Airlines are cancelling flights and downsizing their operations because of the global coronavirus pandemic. When they don’t fly the flights they’ve sold, they have to refund customers’ money.
The European Union’s rule 261 applies and requires these refunds. The E.U. reiterated that last month. However European airlines have been ignoring this and not processing refunds, at least for their European customers.
The U.S. reiterated that airlines have to refund tickets for cancelled flights, and threatened fines if they do not. European airlines have been generally willing to refund tickets for flights to and from the U.S. I had no problem getting a refund for cancelled KLM tickets.
The airline trade association IATA objected to the refund requirement saying airlines should be able to keep the money because they need the money, and therefore should be entitled to no interest loans from customers providing only vouchers for future travel instead.
Now 13 European nations are asking to change the rules to allow airlines to keep their customers’ money despite not providing the services customers purchased.
Belgium; Bulgaria; Cyprus; Czech Republic; France; Greece; Ireland; Latvia; Malta; Netherlands; Poland and Portugal all argue,
- Returning cash is hard on airlines
- Rules requiring refunds were written without considering the circumstances of this pandemic
These nations collectively are asking for EU261 to be amended offering a wavier of the refund requirement.

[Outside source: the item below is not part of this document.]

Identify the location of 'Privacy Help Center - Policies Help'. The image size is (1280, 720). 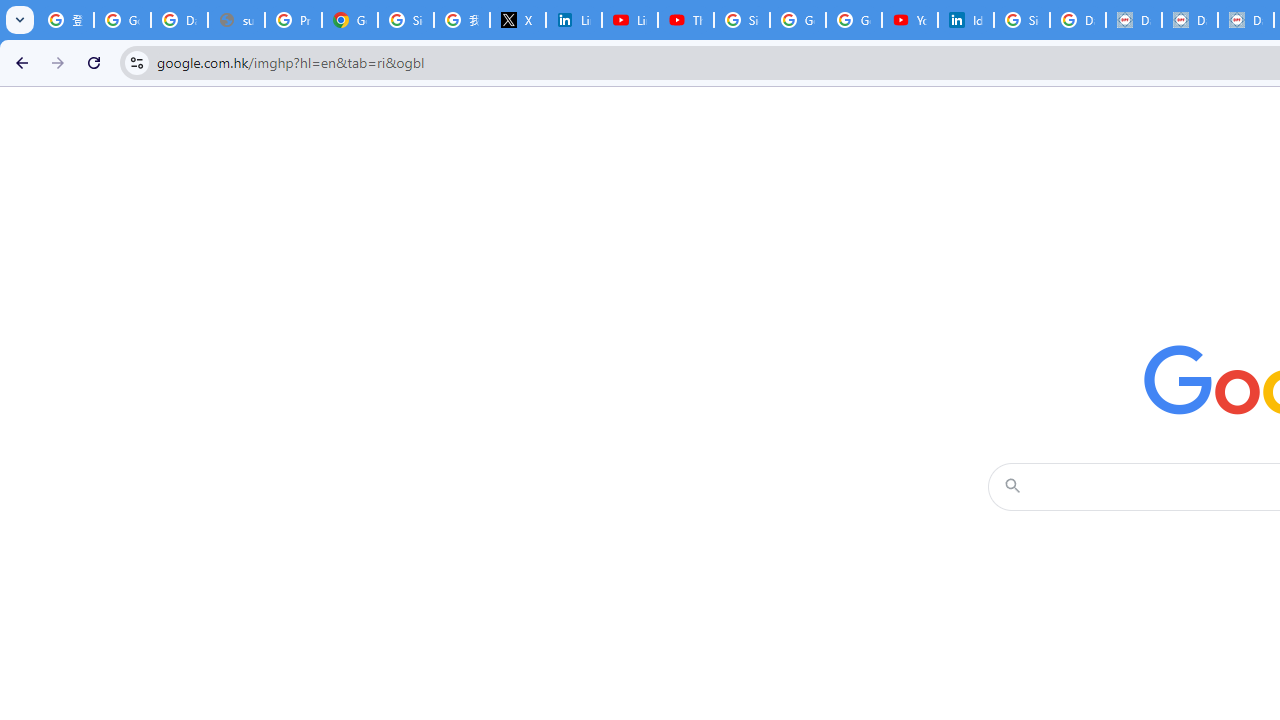
(292, 20).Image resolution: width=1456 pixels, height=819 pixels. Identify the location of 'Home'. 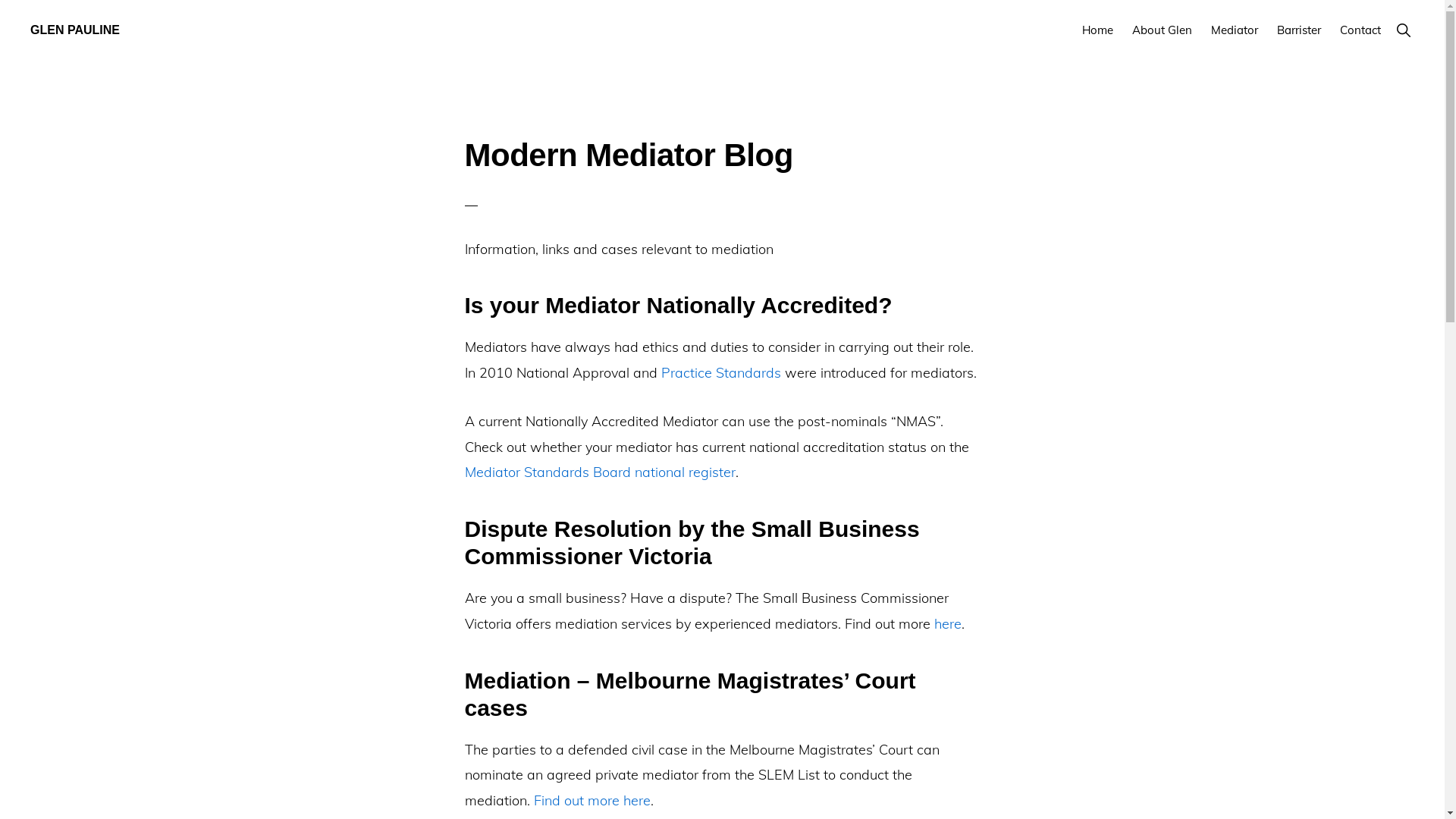
(1097, 30).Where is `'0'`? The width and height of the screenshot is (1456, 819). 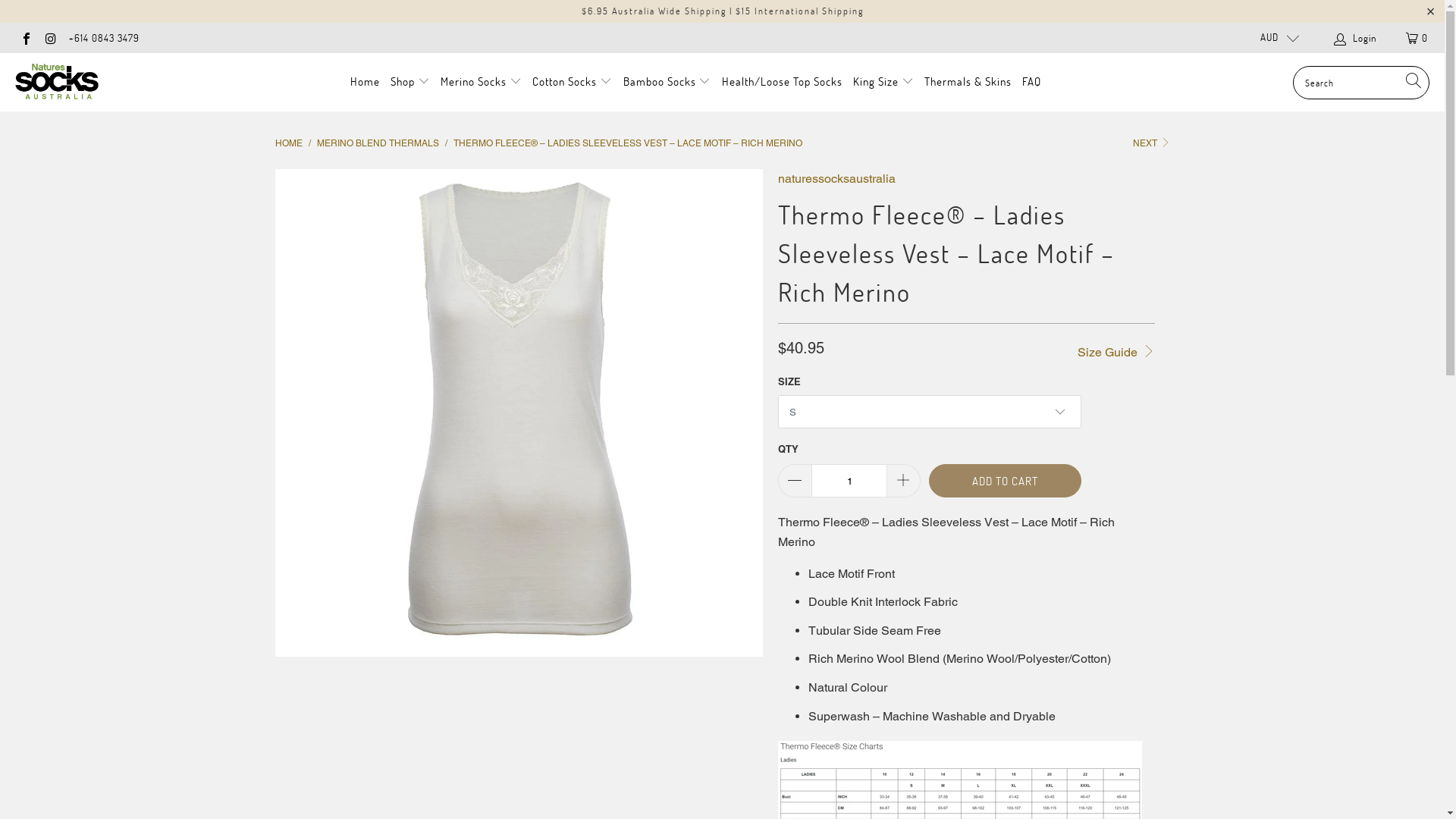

Nearly all law and regulation was written without considering the circumstances of this pandemic. And the current situation we’re in certainly shows that many rules make no sense. For instance, laws limiting health care competition and preventing addition of new hospital beds and rules that stood in the way of virus testing seemed to make little sense. Rules that prohibited restaurants from delivering alcohol have been waived in many jurisdictions.

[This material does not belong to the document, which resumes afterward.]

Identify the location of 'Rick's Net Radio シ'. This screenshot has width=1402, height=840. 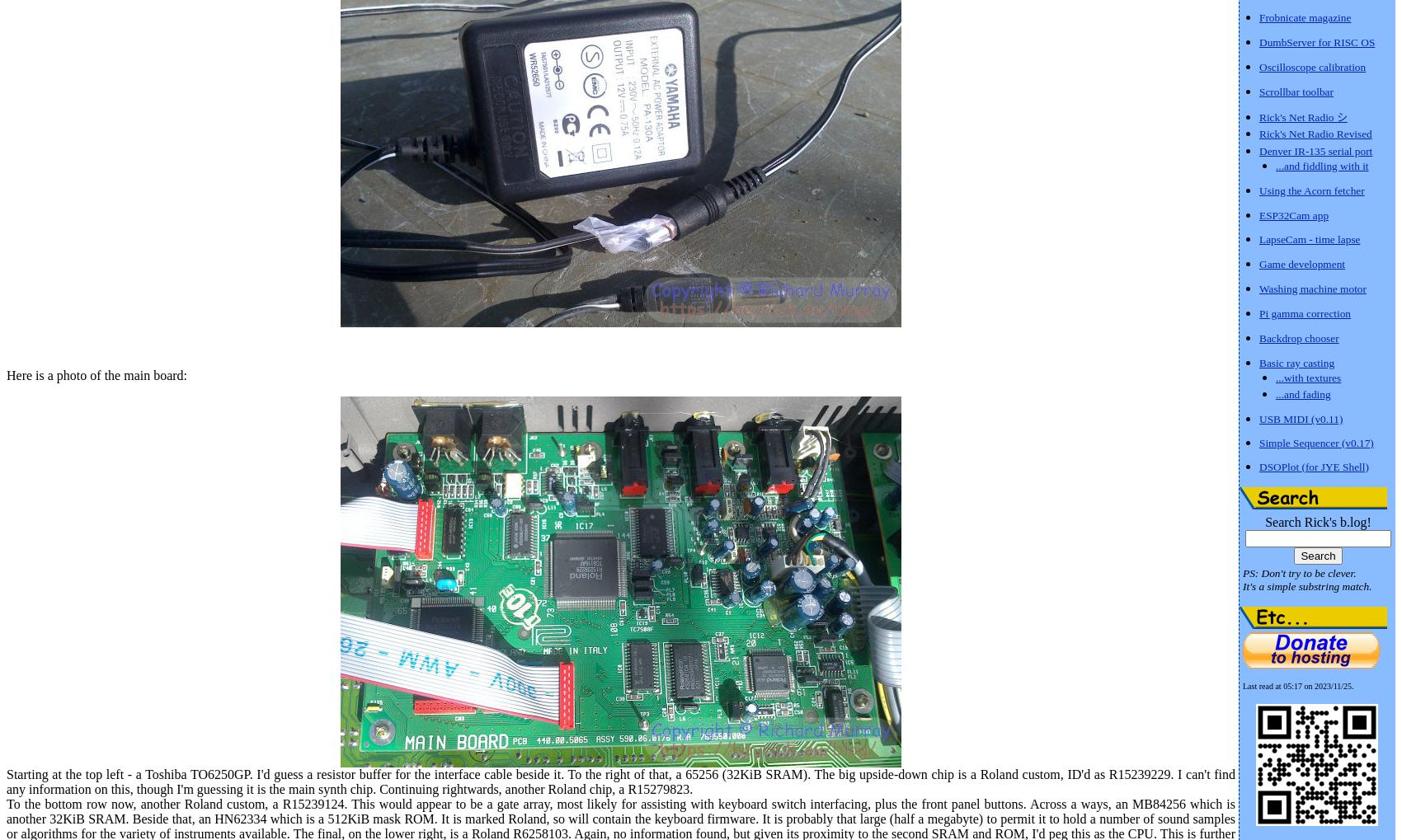
(1302, 116).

Does it make sense to let airlines keep consumer cash? They’re facing challenges but so are individual customers who may have lost their jobs, may have gotten sick and won’t be able to travel, and won’t find vouchers useful with changing airline flight schedules and where the airline whose voucher they have may not be offering them the best deal in the future.
Of course airlines want to keep money, and build in a constituency of people hoping their airline script is worthwhile and therefore support further government bailouts. In fact the letter from these 12 governments explicitly calls for these bailouts,
Moreover, as consumers are offered vouchers with a long-term validity, it is crucial to discuss ways to protect voucher owners against the risk of bankruptcy of the airlines that issued those vouchers. We are ready to explore this on a European level and call upon the Commission to take this aspect into account.
However if airlines do not have enough money to continue operating without stealing customer cash then they are essentially bankrupt and should be restructured. Customers shouldn’t be forced to become unsecured creditors without the protection of an administrator.